Dunlap, John (1746/7–1812), printer, was born in what is now Meetinghouse Street, Strabane, Co. Tyrone, a younger son among probably three sons and four daughters of John Dunlap, saddler, and Sarah Dunlap (née Ector). He may have been apprenticed to learn the printing trade in Gray's of Strabane; when he was about ten, he was sent to assist his uncle William Dunlap, who had earlier emigrated to America. William Dunlap had married Benjamin Franklin's niece, and was a printer and bookseller; Franklin appointed him postmaster of Philadelphia (1757), but in 1764 he was replaced by another Franklin relative. Partly as a result, William Dunlap got into financial difficulties. In 1766 he gave up bookselling to enter the ministry of the Church of England, and in 1768 John Dunlap, who had completed his apprenticeship, bought his uncle's printing business. He at first had to sleep under the counter in the printing shop. The following year he reprinted an English political satire and attributed it to Benjamin Franklin to increase sales.
In November 1771 Dunlap started a weekly newspaper, the Pennsylvania Packet; on 21 September 1784 it became the first newspaper of significance in America to be published daily. Around 1777 he was also publishing the Maryland Gazette. In 1774 Dunlap published a reprint of Thomas Jefferson's Summary view of the rights of British America; he was also official printer to the Continental Congress which met in Philadelphia. On 4 July 1776 that body formally adopted the declaration of independence, which was thereupon printed overnight by Dunlap for distribution to the colonial assemblies; surviving copies of this document are regarded as historical and bibliographical treasures of the United States. In September 1777, when Philadelphia was taken by the British, Dunlap moved his press to Lancaster, Pennsylvania, where he printed material for the revolutionary Pennsylvania assembly and also printed the journals of the continental congress. He was the first printer to reestablish business in Philadelphia in July 1778. Dunlap and his partner also printed the constitution of the United States in 1787.

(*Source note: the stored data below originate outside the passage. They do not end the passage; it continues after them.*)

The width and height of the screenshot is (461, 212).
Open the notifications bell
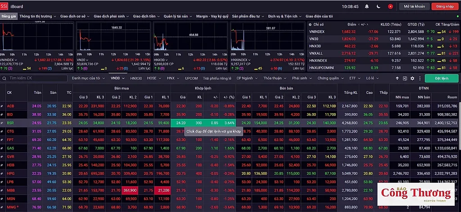pos(367,6)
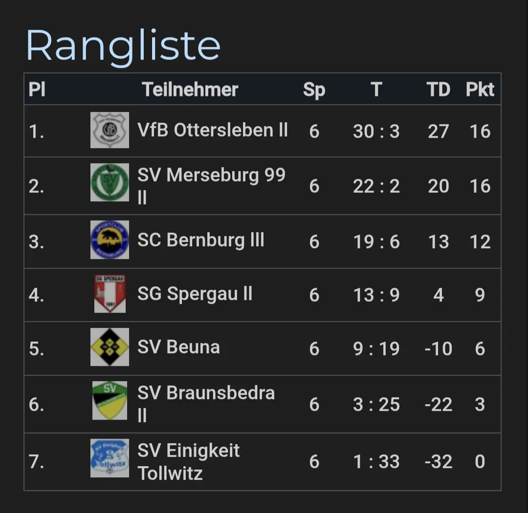
Task: Click the Teilnehmer column header
Action: coord(190,89)
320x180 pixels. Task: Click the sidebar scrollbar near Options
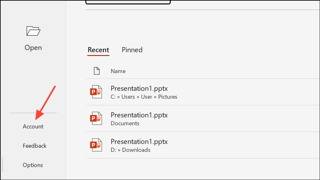(3, 165)
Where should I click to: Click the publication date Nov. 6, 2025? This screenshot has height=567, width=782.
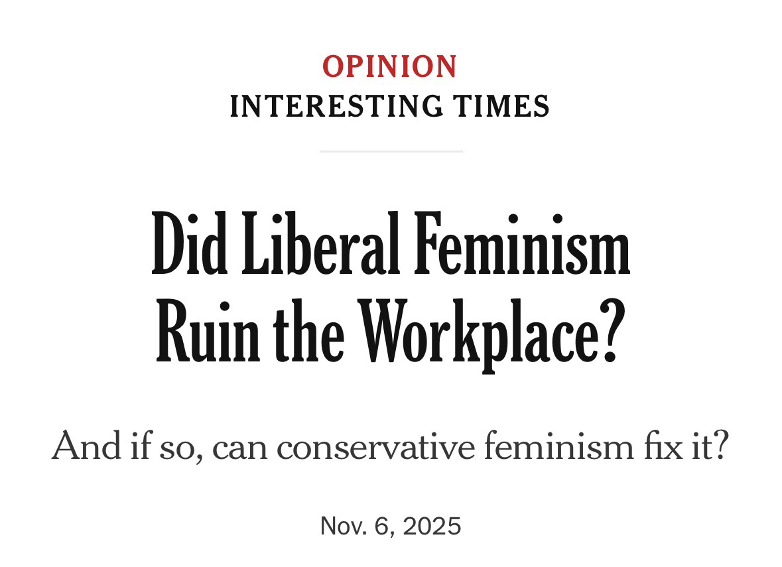(391, 526)
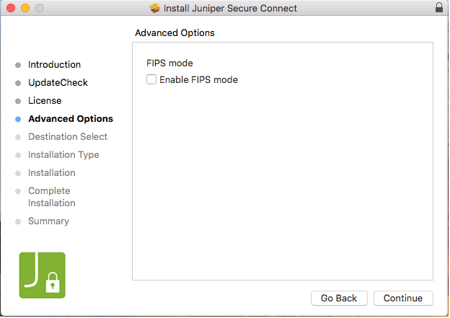The height and width of the screenshot is (318, 450).
Task: Click the installer package icon in title
Action: click(154, 8)

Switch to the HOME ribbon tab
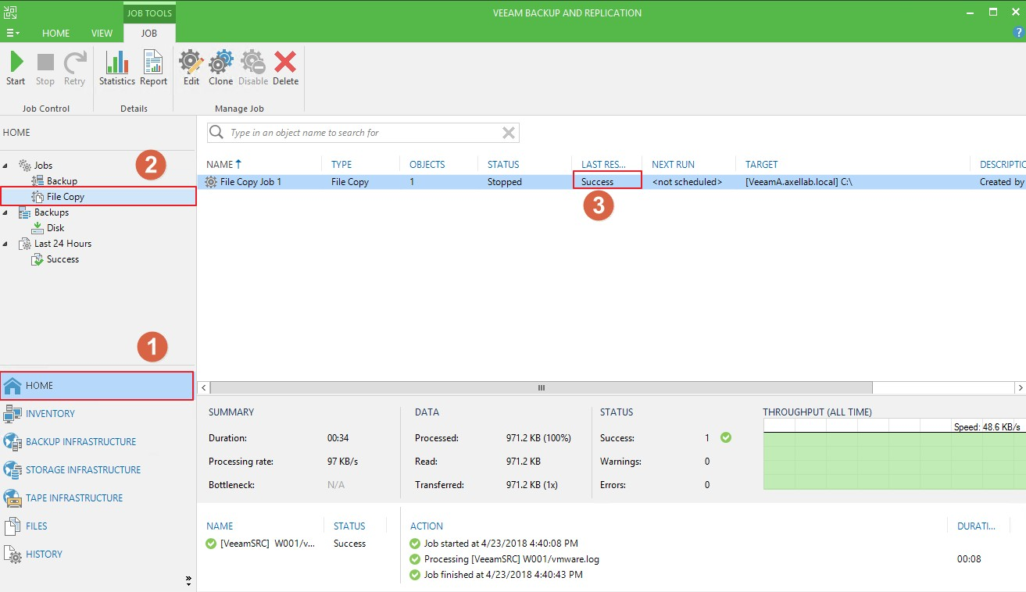coord(55,34)
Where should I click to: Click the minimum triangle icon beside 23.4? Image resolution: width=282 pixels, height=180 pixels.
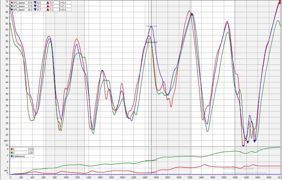[x=35, y=6]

Dunlap, one of the founders in 1774 of the 1st Troop of Philadelphia City Cavalry, saw active service as a cornet in the war of Independence in 1776–7; in 1780 he subscribed £4,000 to found the National Bank for the United States to provide supplies for the new country's army. He was a major in command of the cavalry during the Pennsylvania ‘whiskey insurrection’ of 1794. From 1789 to 1792 he was a member of the common council of Philadelphia. Dunlap helped several of his relations to emigrate from Ireland, was charitable and fair-minded, and somewhat intemperate. He retired in 1795 a very wealthy man; he had speculated in land, and owned 98,000 acres in several states. He married (4 February 1773) Elizabeth Ellison (née Hayes), a widow from Liverpool, and they had five daughters and three sons; two of the sons died in infancy. Dunlap died on 27 November 1812 of apoplexy while reading the newspaper, and was buried with military honours in the graveyard of Christ Church, Philadelphia.